* Required work *
Reproduce everything from the line containing "Where should I click to: Tap the word Credit" down to the end of the listing, leaving out the pictures.

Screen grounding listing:
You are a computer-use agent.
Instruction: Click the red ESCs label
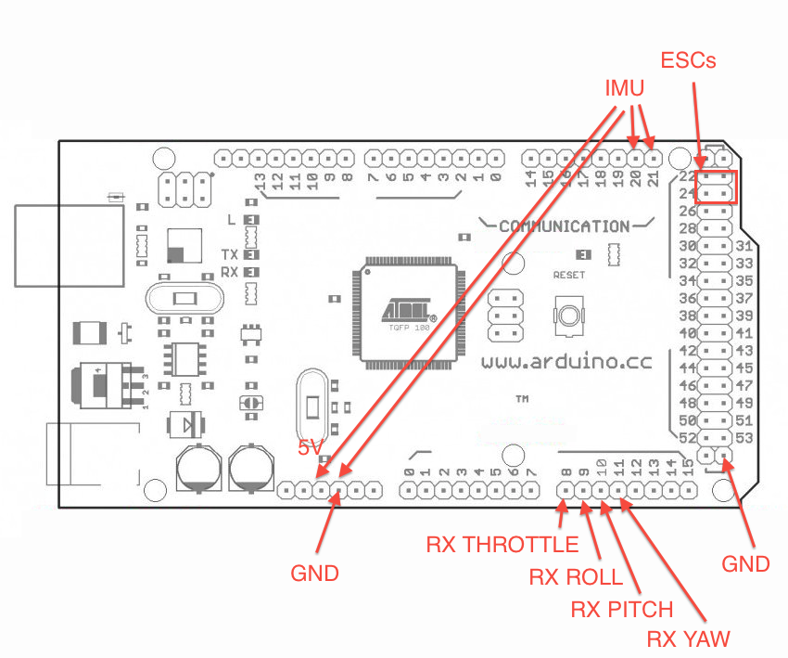click(x=689, y=61)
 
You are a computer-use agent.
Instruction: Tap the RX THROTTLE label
click(x=502, y=545)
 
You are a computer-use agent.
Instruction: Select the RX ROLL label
click(x=576, y=577)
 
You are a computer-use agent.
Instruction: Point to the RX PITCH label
click(x=622, y=610)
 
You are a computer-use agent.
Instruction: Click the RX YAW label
click(x=688, y=639)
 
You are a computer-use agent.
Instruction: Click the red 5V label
click(x=310, y=447)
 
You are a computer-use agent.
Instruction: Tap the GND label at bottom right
click(x=746, y=563)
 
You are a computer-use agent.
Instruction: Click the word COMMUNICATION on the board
click(x=564, y=226)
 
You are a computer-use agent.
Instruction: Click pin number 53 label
click(x=744, y=438)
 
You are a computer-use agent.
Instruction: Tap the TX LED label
click(x=230, y=254)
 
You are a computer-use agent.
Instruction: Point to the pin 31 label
click(x=744, y=246)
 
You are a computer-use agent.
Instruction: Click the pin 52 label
click(x=688, y=438)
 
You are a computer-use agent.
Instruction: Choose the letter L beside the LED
click(x=232, y=220)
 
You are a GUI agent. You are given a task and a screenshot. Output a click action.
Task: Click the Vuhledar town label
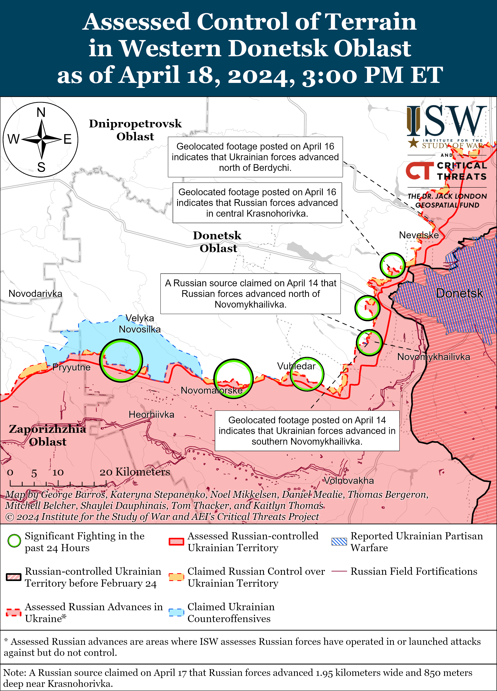click(296, 366)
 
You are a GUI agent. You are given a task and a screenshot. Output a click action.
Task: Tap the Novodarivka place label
click(35, 293)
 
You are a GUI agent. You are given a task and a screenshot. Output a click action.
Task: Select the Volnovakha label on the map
click(349, 481)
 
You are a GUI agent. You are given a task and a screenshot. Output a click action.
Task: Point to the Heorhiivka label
click(151, 414)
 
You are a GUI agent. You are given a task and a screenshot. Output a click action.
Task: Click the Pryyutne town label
click(71, 367)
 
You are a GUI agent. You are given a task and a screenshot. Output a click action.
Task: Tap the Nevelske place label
click(419, 235)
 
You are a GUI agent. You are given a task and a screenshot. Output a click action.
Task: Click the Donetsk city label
click(459, 293)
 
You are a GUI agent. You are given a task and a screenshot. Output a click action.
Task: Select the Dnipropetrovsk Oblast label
click(135, 130)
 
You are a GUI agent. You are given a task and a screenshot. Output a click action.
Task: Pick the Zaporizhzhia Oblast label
click(48, 435)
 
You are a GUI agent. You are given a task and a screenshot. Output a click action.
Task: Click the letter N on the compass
click(41, 113)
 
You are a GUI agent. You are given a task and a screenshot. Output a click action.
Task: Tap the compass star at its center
click(41, 139)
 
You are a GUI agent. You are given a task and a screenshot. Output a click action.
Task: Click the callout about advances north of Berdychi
click(255, 157)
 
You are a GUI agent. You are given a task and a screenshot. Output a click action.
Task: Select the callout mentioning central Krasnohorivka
click(257, 203)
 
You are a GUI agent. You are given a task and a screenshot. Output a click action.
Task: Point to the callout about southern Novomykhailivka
click(307, 430)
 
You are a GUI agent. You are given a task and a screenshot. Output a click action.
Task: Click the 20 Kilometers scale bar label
click(135, 472)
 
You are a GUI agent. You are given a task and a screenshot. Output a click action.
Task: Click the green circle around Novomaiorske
click(233, 379)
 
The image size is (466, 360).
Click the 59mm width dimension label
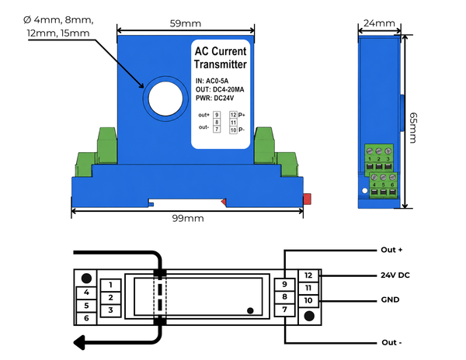click(186, 23)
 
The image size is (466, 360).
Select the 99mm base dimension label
click(188, 219)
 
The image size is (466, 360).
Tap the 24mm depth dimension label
click(379, 23)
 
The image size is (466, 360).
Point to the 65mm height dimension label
click(413, 127)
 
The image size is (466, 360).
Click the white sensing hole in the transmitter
click(165, 99)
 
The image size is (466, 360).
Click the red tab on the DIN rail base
click(307, 199)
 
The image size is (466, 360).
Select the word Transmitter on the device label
click(221, 64)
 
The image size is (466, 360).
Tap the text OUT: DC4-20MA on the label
click(220, 90)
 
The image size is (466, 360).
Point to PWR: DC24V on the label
click(214, 99)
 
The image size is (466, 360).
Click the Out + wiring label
click(391, 250)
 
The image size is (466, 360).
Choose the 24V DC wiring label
click(395, 275)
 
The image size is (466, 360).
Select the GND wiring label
click(390, 299)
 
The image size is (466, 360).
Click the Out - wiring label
click(391, 342)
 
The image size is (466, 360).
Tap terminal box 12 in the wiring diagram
click(308, 275)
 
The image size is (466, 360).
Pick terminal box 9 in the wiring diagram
click(284, 285)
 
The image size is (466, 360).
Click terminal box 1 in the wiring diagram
click(110, 286)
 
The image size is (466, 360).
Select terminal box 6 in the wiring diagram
click(86, 318)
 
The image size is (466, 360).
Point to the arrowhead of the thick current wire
click(79, 343)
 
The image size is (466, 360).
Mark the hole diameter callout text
click(58, 26)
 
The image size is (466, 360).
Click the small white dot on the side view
click(365, 191)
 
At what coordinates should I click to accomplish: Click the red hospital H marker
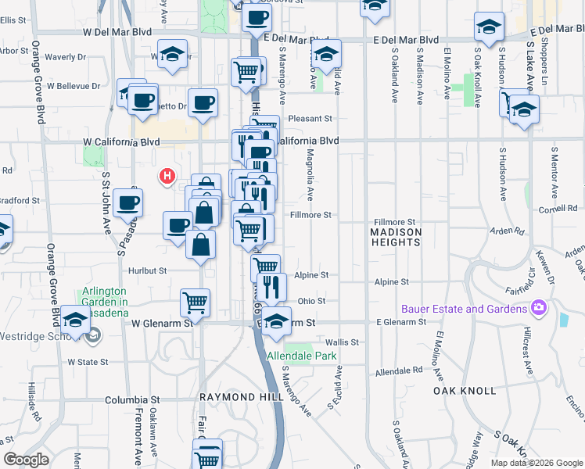[167, 177]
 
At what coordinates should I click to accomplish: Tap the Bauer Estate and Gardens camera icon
[538, 308]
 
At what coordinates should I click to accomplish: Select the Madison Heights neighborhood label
[396, 237]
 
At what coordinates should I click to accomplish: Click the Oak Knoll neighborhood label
[465, 390]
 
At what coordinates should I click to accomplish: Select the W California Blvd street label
[121, 141]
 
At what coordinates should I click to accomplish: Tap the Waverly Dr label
[66, 57]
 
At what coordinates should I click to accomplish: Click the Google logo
[27, 460]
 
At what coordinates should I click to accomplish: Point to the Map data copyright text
[537, 463]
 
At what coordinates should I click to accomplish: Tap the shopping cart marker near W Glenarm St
[195, 302]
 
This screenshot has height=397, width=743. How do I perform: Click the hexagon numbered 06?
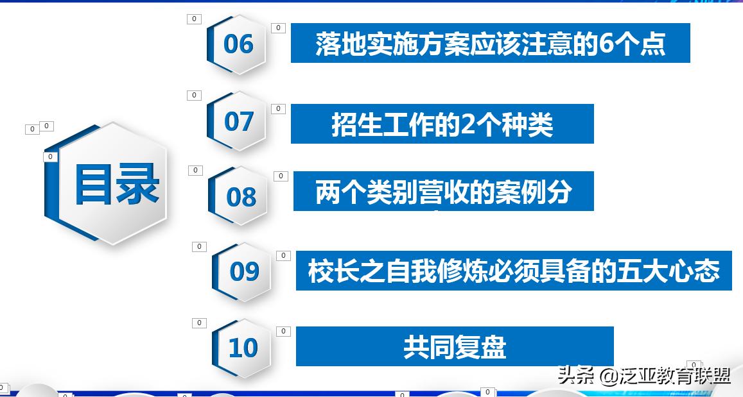[x=238, y=44]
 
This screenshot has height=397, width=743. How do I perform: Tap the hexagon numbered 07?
[x=238, y=121]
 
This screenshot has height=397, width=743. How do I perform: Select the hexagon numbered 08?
[x=241, y=196]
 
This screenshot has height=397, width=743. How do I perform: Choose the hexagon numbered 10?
[x=243, y=348]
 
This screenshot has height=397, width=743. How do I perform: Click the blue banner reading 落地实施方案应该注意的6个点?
[x=490, y=43]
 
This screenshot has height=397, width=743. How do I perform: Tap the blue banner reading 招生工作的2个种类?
[x=442, y=124]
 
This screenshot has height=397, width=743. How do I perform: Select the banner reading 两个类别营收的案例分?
[x=443, y=191]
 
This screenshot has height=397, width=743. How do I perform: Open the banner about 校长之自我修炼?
[x=514, y=271]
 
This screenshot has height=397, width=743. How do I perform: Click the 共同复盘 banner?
[x=455, y=346]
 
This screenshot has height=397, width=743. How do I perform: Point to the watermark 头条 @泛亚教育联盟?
[x=644, y=375]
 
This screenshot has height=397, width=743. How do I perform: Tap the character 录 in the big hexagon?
[x=137, y=185]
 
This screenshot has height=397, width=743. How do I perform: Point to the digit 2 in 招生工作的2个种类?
[x=468, y=124]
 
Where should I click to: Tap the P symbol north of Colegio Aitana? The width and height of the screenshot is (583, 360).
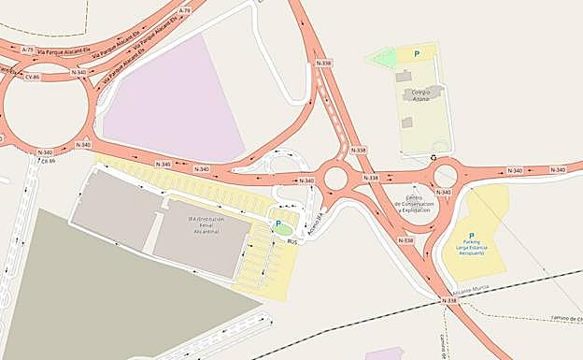coord(417,54)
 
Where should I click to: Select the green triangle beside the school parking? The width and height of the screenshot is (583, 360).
coord(384,58)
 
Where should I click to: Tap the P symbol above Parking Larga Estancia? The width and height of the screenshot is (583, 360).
coord(471,236)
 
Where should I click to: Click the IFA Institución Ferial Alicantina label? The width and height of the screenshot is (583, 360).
coord(205,223)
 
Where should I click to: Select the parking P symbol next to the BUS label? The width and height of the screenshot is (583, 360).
coord(277,223)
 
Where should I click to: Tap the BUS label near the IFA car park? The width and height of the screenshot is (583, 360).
coord(292,241)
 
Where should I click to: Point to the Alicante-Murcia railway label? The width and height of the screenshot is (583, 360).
coord(471,291)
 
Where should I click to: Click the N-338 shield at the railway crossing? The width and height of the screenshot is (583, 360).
coord(448,300)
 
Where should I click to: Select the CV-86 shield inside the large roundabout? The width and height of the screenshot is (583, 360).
coord(33,77)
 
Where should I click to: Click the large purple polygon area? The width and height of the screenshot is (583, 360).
coord(173,98)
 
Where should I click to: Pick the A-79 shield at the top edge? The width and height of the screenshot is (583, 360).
coord(183,10)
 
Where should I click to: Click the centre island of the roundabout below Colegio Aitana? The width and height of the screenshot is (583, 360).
coord(447,175)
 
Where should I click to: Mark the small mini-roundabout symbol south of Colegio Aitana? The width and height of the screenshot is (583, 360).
coord(434,158)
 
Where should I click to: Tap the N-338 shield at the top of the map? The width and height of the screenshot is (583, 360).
coord(324,63)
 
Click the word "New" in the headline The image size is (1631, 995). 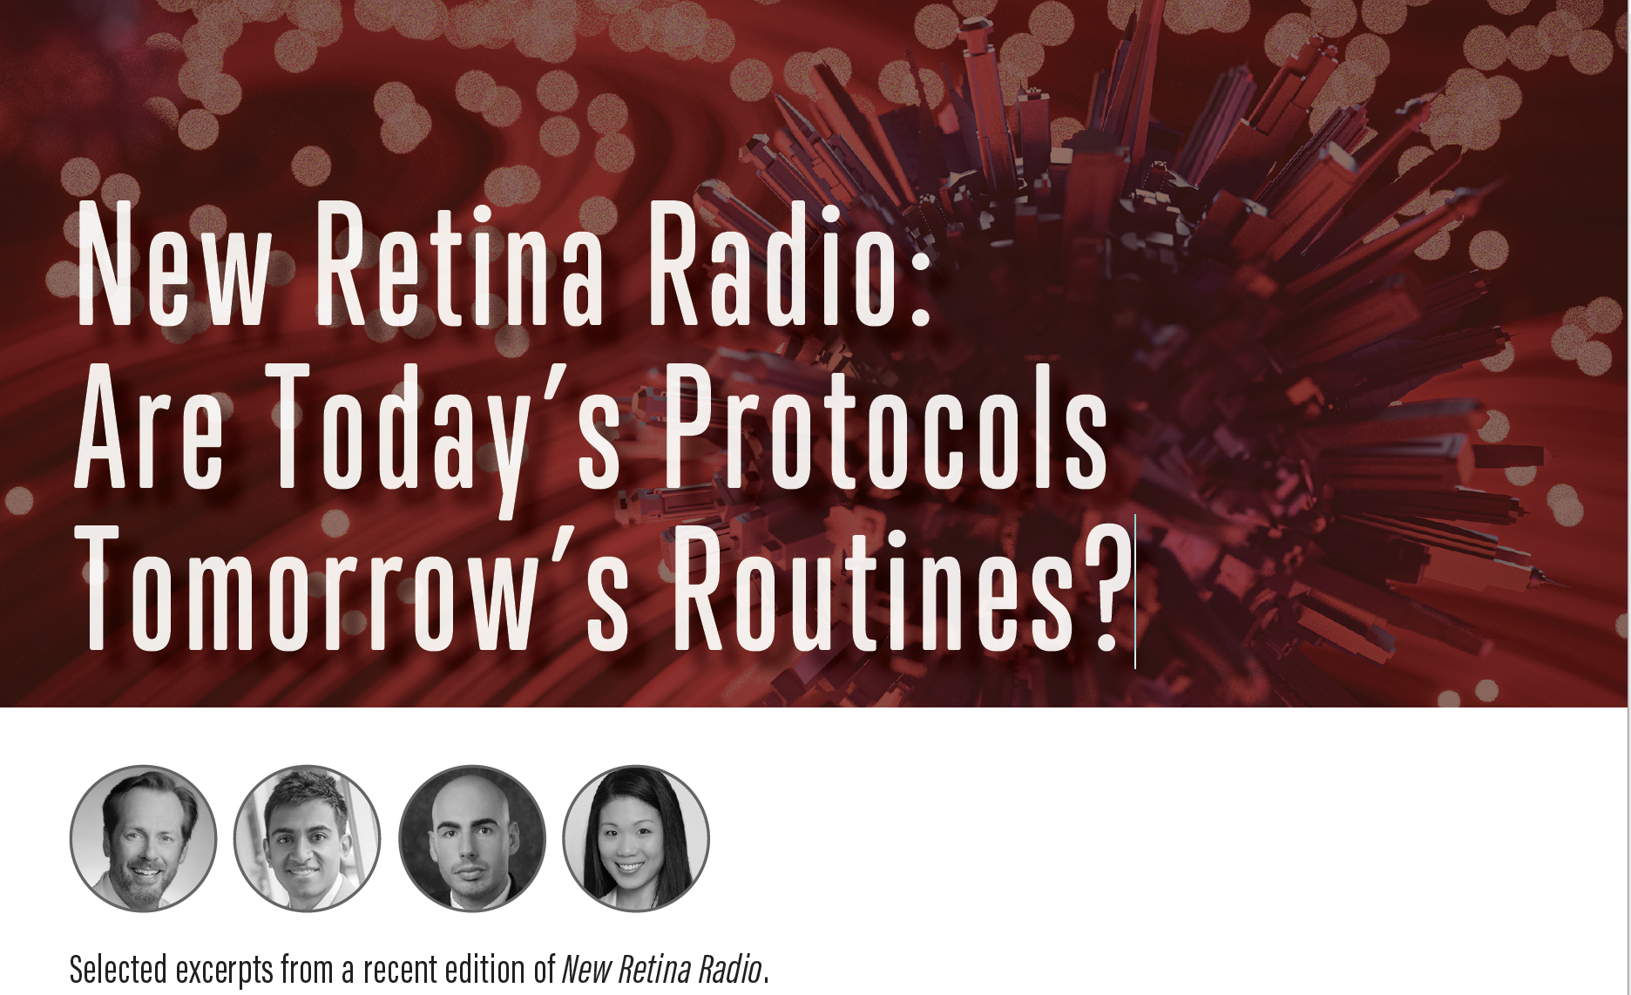coord(175,264)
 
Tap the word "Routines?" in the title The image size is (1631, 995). coord(903,587)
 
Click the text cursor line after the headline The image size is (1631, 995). coord(1135,592)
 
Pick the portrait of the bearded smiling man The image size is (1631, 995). coord(144,838)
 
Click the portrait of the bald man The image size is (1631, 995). coord(472,838)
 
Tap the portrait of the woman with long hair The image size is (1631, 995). coord(636,838)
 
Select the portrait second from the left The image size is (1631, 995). coord(308,838)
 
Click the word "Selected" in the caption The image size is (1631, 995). coord(118,969)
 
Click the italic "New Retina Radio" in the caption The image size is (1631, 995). coord(661,969)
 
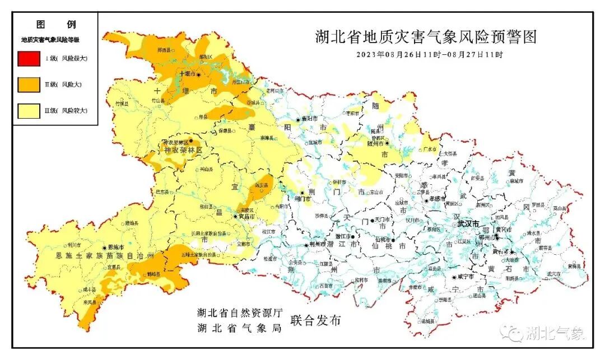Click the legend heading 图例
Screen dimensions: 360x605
tap(55, 25)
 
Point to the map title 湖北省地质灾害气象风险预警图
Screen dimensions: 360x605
tap(426, 38)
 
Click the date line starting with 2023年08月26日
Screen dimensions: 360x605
tap(430, 55)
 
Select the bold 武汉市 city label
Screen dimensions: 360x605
tap(468, 223)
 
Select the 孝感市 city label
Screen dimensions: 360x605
tap(436, 199)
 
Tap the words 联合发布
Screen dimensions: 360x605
tap(315, 321)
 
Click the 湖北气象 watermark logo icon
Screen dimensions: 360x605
tap(512, 334)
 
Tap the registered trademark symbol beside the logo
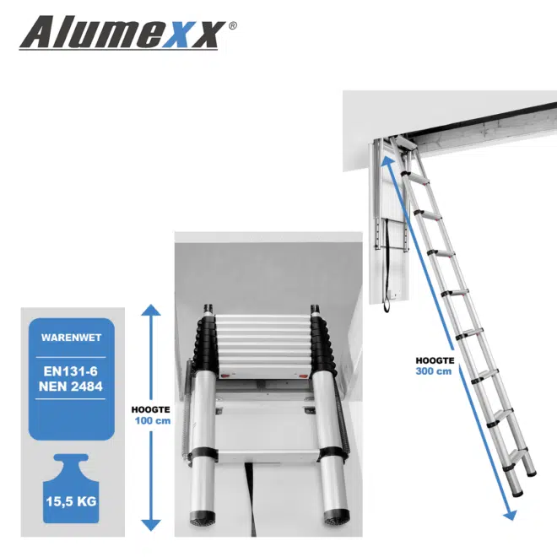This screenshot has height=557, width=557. [x=233, y=25]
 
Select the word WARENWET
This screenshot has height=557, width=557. [x=71, y=338]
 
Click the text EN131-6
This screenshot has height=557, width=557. [x=71, y=369]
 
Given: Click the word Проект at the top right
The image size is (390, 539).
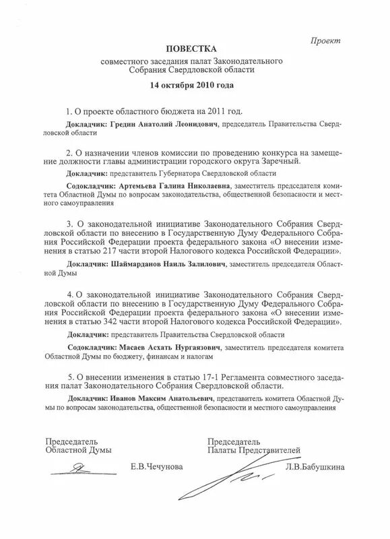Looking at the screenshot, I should click(x=325, y=41).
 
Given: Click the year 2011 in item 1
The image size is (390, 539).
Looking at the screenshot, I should click(x=211, y=110).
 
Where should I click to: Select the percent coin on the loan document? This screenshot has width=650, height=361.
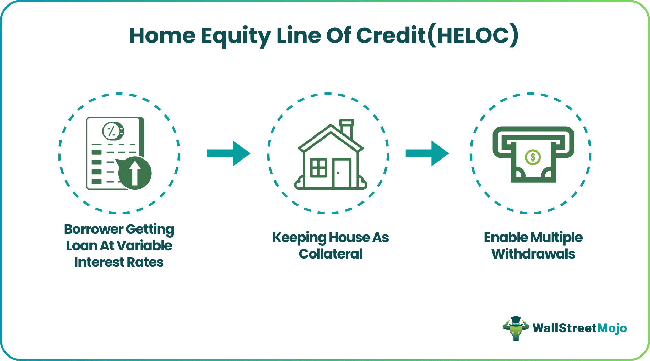113,131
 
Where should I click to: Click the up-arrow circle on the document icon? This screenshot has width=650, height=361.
135,173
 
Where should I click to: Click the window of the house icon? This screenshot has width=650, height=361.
318,168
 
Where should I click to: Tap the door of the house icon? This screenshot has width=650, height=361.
342,173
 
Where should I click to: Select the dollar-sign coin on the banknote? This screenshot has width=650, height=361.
533,157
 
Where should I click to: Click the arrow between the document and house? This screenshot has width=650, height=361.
229,153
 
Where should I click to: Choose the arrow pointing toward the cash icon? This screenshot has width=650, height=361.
427,153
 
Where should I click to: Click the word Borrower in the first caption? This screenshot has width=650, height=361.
94,229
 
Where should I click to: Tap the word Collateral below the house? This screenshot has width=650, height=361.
331,254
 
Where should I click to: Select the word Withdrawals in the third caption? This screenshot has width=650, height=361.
533,254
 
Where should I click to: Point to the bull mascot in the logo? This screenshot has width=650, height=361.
516,328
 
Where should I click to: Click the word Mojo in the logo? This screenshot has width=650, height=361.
612,328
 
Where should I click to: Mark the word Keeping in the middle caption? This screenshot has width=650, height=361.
299,238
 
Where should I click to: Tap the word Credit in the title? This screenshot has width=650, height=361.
391,35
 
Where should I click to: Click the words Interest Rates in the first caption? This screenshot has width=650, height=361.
119,262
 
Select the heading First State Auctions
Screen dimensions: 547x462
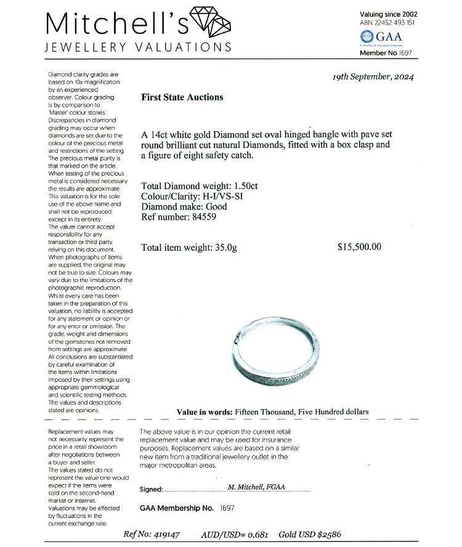182,97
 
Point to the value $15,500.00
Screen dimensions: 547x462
360,247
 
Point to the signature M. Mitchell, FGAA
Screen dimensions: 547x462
256,487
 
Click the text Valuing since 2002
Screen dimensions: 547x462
388,14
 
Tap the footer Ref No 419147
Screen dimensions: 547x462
152,535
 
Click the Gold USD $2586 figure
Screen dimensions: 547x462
310,535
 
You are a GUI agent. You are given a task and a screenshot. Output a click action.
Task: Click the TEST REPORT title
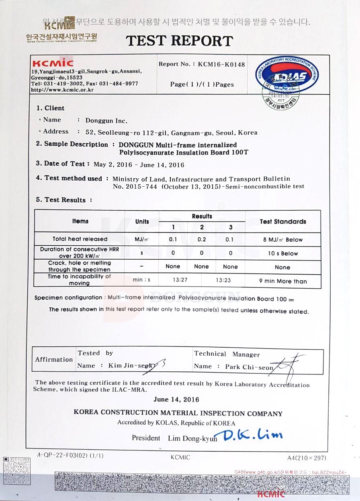pyautogui.click(x=179, y=41)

* Answer to the problem *
Where should I click to: Tap the word Credit in the title? This screenshot has width=650, height=361.
391,35
 
Where should I click to: Click the words Interest Rates in the first caption? This screenshot has width=650, height=361.
119,262
 
Select the heading First State Auctions
Screen dimensions: 547x462
182,97
 
Point to the value $15,500.00
Screen dimensions: 547x462
360,247
 
Point to the signature M. Mitchell, FGAA
Screen dimensions: 547x462
256,487
 
Click the text Valuing since 2002
Screen dimensions: 547x462
388,14
 
Tap the footer Ref No 419147
Screen dimensions: 547x462
152,535
 
Click the Gold USD $2586 figure
Screen dimensions: 547x462
310,535
 
You are a GUI agent. You are given a task and a screenshot. Output a click action.
Task: Click the TEST REPORT title
pyautogui.click(x=179, y=41)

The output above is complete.